Numerical simulations of heat transfer phenomena with turbulent supercritical carbon dioxide flow in heated horizontal minichannels with different shapes

Abstract

This study aims to clarify and evaluate the influence of buoyancy force on heat transfer to supercritical carbon dioxide flowing in horizontal minichannels. Numerical simulations are carried out on the turbulent mixed convective heat transfer of supercritical carbon dioxide in horizontal semicircular, circular, and rectangular minichannels (dh = 2 mm) for the low-pressure side of a closed Brayton system heat exchanger (p = 8 MPa, Tin = 303 K, G = 1200 kg‧m−2‧s−1, Rein = 42,521–42,860, q = 50–30 kW‧m−2).
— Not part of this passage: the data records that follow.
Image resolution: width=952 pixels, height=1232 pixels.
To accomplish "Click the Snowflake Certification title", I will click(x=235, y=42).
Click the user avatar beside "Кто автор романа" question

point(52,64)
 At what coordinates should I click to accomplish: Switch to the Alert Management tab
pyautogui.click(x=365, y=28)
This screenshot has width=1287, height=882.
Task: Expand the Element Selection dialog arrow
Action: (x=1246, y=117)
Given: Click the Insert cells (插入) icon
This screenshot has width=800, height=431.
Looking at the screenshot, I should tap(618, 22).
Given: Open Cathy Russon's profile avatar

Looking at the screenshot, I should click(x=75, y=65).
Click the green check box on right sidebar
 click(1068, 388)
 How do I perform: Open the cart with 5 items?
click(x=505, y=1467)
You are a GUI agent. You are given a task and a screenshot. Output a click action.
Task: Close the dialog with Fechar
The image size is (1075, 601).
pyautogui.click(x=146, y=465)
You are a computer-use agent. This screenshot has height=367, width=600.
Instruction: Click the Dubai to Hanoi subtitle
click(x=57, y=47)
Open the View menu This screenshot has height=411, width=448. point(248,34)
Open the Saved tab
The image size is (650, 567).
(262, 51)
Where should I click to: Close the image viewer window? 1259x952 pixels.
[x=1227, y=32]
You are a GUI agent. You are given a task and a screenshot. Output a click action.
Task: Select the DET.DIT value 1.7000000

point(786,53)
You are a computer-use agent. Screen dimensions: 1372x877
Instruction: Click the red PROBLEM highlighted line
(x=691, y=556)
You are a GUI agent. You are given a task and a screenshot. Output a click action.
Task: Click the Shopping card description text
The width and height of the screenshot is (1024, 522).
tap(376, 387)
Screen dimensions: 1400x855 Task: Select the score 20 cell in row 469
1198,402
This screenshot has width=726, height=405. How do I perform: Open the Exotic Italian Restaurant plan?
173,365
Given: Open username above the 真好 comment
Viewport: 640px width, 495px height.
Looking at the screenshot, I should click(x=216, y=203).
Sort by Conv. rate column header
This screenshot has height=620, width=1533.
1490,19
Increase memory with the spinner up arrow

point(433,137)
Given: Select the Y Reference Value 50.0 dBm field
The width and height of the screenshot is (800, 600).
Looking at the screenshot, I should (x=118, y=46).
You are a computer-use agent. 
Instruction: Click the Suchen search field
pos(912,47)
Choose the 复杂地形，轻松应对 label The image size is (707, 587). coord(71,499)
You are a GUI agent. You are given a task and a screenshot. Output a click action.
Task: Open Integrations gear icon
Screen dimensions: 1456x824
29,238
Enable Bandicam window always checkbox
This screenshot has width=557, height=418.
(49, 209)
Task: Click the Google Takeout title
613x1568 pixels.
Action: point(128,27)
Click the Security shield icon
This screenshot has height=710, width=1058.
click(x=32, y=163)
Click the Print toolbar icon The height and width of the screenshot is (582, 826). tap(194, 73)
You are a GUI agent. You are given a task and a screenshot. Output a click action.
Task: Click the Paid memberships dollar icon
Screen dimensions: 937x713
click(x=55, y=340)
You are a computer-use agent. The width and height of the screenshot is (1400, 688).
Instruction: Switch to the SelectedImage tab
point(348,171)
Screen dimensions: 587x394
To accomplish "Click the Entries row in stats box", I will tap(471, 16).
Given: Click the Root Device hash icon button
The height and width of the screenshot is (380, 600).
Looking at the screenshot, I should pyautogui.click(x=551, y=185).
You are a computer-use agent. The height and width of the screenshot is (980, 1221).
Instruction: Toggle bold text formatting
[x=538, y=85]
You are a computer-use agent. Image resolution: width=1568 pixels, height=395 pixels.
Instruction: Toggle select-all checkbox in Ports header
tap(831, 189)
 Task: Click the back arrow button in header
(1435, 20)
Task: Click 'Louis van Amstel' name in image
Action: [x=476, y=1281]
The heat transfer mechanism in different channels is analyzed and the effect of heat flux is investigated. The heat transfer in the bottom wall is stronger than that in the top wall due to the buoyancy force. The heat transfer at the corners of semicircular and rectangular channels is greatly reduced due to blockage compared to the circular channel. A transition in the heat transfer regime from enhanced to normal is found as the heat-to-mass flux ratio increases to 83.33 J·kg−1. Starting from q/G = 125 J‧kg−1, there is a significant heat transfer deterioration, and the difference between the top and bottom walls gradually becomes apparent under the influence of buoyancy. In addition, the applicability of three existing buoyancy parameters (Buc, BuJ, and BuP) is evaluated. The BuP buoyancy criterion agrees best with the simulation results. A comparative study with the case without gravity identifies a threshold value of 6.0 for BuP in the circular channel and a threshold value of 1.0 for BuP in the semicircular and rectangular channels. Above this threshold, natural convection will have a considerable effect on forced turbulent heat transfer.